Everton captain Phil Jagielka is a bit of a polarizing figure among the Goodison Park faithful. On the one hand, there’s hardly been a more loyal soldier at USM Finch Farm. On the other, Jagielka is one of the faces of a generation of Everton players that the club would like to move past.
That’s not to say he isn’t appreciated or valued, but under Ronald Koeman, Everton are aiming for bigger things than have been attained under Jagielka’s captaincy. Considering that, we review his season.
The more things change, the more they stay the same. Despite his age, Jags remains excellent out-and-out defender. His 2.7 interceptions & tackles per 90 minutes ranked in the upper echelon of Premier League. He was careful about getting stuck in, too, averaging just 0.5 fouls per 90 and accruing only 5 yellow cards.
Jagielka, bizarrely, also enjoyed a stretch where he became a big time threat on set pieces, scoring in three consecutive matches during a stretch in the month of April.

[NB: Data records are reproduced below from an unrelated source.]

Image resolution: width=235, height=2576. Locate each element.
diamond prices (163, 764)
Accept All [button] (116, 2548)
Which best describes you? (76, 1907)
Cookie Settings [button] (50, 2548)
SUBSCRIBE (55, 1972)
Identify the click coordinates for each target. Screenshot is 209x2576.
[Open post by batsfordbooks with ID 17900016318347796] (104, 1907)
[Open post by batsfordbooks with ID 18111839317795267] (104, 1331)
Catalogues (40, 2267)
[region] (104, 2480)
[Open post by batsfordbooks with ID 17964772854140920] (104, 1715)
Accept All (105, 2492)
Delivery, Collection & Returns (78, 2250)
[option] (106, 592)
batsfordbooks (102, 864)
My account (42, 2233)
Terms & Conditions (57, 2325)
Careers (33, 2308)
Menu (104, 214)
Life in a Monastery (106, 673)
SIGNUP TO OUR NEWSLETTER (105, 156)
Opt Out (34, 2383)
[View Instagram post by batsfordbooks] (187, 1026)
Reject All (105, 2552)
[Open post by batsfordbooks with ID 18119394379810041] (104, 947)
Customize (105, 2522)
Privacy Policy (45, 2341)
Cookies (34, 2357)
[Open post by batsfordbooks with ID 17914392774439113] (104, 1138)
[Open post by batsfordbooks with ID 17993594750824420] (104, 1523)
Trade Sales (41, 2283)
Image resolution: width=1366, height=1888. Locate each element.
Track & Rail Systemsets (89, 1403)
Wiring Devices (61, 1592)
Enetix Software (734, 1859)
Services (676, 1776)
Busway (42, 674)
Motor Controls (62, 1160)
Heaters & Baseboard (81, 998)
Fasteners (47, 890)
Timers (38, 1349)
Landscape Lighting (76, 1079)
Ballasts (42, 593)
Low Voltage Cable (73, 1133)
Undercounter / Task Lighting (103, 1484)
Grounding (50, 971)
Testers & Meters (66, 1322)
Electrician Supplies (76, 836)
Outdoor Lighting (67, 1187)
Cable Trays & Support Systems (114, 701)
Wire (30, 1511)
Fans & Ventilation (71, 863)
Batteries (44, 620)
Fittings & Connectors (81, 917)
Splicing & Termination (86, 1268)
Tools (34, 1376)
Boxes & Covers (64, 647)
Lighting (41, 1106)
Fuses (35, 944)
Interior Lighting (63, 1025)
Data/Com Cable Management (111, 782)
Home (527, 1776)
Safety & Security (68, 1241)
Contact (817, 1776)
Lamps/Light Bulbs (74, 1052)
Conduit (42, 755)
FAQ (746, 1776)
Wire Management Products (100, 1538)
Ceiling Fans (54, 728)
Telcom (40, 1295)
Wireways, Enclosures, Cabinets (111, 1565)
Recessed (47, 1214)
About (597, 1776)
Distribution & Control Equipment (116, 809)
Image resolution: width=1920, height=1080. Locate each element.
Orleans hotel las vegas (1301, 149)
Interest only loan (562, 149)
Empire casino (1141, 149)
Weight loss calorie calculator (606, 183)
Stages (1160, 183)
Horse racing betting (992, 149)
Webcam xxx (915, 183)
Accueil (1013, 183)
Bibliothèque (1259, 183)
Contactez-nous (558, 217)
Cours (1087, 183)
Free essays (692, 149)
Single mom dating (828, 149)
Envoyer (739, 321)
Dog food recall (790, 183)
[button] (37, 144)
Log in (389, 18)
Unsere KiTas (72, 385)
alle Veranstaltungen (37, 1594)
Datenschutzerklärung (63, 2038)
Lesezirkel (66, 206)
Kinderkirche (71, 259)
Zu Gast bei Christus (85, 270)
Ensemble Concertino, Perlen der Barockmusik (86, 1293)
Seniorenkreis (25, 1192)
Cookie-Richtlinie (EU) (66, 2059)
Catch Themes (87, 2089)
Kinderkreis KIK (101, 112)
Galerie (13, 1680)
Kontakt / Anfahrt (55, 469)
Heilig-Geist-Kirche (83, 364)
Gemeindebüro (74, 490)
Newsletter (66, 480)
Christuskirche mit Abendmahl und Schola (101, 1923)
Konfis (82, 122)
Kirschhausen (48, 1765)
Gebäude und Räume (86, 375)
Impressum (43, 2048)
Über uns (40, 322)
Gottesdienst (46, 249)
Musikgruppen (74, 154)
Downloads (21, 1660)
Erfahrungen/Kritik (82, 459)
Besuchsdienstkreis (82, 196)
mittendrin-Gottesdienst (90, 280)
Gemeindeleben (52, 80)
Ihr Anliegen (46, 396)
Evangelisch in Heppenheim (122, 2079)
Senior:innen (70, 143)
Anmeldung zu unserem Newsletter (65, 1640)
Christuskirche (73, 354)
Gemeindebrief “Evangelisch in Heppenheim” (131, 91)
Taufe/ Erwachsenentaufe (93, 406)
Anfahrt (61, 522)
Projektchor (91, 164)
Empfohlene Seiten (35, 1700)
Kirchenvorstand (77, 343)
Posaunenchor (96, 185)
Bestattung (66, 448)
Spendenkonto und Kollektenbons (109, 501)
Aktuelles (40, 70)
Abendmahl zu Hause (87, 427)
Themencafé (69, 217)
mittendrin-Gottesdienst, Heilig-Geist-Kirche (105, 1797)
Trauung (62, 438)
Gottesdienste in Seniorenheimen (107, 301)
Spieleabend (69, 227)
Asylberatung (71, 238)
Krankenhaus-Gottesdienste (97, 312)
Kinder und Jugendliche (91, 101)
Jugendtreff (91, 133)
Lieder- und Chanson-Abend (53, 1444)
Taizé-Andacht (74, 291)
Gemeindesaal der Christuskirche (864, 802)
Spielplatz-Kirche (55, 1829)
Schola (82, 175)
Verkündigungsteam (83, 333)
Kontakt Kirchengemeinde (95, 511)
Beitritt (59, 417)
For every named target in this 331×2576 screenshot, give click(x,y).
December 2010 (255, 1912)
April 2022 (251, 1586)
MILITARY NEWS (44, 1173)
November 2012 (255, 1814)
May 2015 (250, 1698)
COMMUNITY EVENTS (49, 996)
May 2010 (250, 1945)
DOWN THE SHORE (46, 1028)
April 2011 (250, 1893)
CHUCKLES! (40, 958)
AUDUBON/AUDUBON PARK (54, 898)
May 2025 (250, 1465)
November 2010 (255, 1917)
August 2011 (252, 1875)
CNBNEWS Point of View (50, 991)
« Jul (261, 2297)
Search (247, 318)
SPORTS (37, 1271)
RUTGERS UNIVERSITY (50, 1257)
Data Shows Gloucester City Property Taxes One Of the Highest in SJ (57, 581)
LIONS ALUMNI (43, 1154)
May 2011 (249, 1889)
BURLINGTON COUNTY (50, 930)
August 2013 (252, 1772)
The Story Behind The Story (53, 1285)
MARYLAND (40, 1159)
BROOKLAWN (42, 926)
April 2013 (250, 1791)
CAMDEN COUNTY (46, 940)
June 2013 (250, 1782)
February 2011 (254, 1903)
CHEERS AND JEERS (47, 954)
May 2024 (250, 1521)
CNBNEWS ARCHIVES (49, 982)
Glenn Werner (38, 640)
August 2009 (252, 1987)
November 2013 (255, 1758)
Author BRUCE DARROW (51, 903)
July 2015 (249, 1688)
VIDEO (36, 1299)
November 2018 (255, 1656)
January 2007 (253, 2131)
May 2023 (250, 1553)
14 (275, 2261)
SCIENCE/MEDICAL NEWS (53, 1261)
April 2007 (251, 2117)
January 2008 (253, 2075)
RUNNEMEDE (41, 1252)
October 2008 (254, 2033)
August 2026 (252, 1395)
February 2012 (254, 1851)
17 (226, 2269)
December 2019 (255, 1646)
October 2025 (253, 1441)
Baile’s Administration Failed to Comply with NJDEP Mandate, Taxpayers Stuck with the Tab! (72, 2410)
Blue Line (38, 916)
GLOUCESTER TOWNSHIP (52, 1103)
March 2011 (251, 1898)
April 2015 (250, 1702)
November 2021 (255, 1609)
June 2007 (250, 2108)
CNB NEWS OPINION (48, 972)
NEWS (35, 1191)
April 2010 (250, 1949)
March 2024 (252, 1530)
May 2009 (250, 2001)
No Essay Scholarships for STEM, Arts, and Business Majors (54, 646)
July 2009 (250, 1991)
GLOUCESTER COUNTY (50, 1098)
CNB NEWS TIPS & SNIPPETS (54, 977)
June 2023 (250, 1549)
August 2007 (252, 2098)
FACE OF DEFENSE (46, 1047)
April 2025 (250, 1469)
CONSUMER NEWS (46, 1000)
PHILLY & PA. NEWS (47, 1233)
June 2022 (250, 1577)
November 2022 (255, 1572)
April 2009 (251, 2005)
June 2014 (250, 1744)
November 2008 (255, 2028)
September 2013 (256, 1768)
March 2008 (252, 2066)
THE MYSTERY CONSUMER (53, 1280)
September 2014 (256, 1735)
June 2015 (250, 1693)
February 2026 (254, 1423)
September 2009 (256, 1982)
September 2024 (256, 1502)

Breaking: Phil Jagielka is slow. Not, like, Gareth Barry levels of slow, but a pacy attacker can get Jags turned around pretty easily, and if the captain finds himself out of position, it becomes problematic. Of course, speed is largely down to athleticism and age, which Jagielka has no control over, but when the Blues are defending players like Sadio Mane and Eden Hazard, it’s a definite issue.
One other struggle for Jagielka this season was the difficulty he found in completing long passes. The skill has never been one of his strengths, but Jagielka failed to complete a long ball over 5 times per 90 minutes, a number that was up there with players from much worse teams like Watford and Sunderland.
It was a bit of a strange year in this regard for the captain. He started the season playing with Ashley Williams as a regular starter, before enduring a terrible run of form around the middle of the campaign and giving way to Ramiro Funes Mori.
The Argentinian, though, would suffer a serious injury while away on international duty, and Ronald Koeman was left with no choice but to integrate Jagielka back into the side. From March to May, Jagielka flourished, looking like he drank from the fountain of youth.
Unfortunately, the Blues can’t rely on Jagielka turning back the clock for much longer, and it seems probable that he’ll be relegated to the fringes of the squad next season as Everton acquire at least one top-level central defender.
It’s doubtful that the club try to cut ties with a legend like Jagielka, but don’t be surprised to see him only receive spot cup duty next season.